ABOUT THIS EXERCISE:
In the listing that follows, the lines starting at the one containing "This screenshot has height=938, width=652." and ending at the one containing "Click the 批量充值" are to be returned exactly, both boundary lines included, and no others.

THE DATA Block Start

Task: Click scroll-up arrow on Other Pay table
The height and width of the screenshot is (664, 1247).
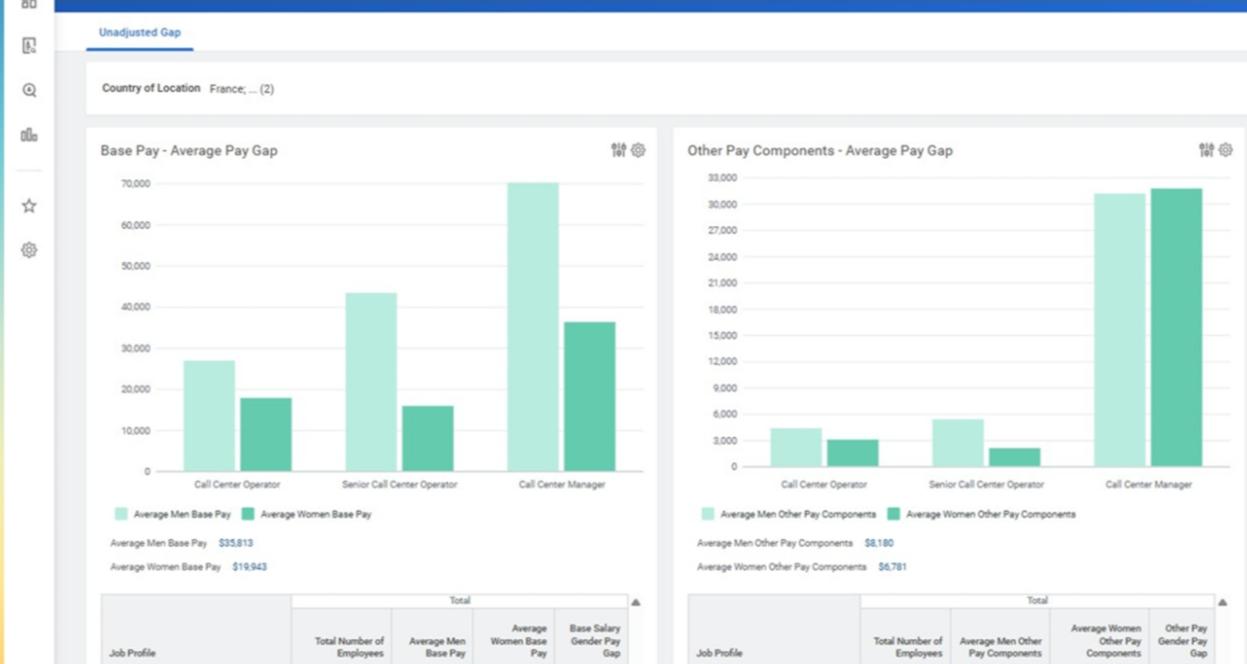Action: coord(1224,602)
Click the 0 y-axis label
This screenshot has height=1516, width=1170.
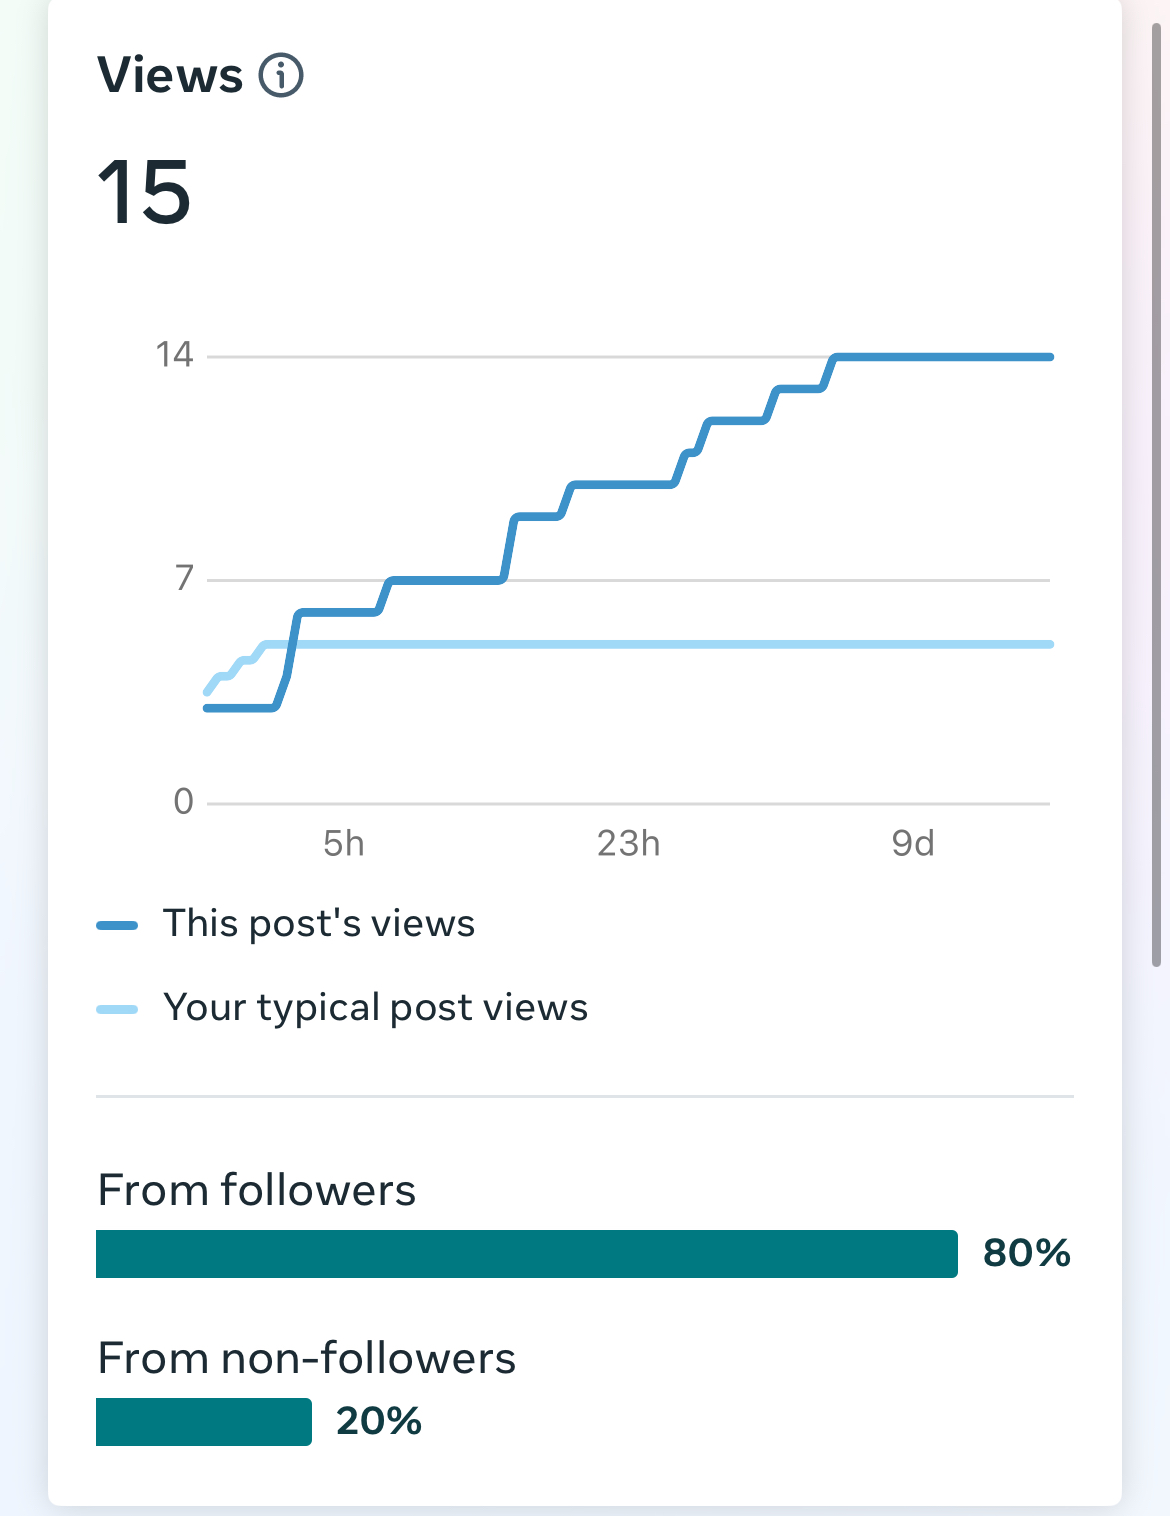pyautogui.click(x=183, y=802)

THE DATA Block End
THE DATA Block Start

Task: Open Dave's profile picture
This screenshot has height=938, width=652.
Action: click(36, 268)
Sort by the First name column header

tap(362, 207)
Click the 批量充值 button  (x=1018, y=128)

THE DATA Block End

SOLVED PROBLEM:
This screenshot has height=938, width=652.
Action: click(36, 268)
Sort by the First name column header

tap(362, 207)
Click the 批量充值 button  (x=1018, y=128)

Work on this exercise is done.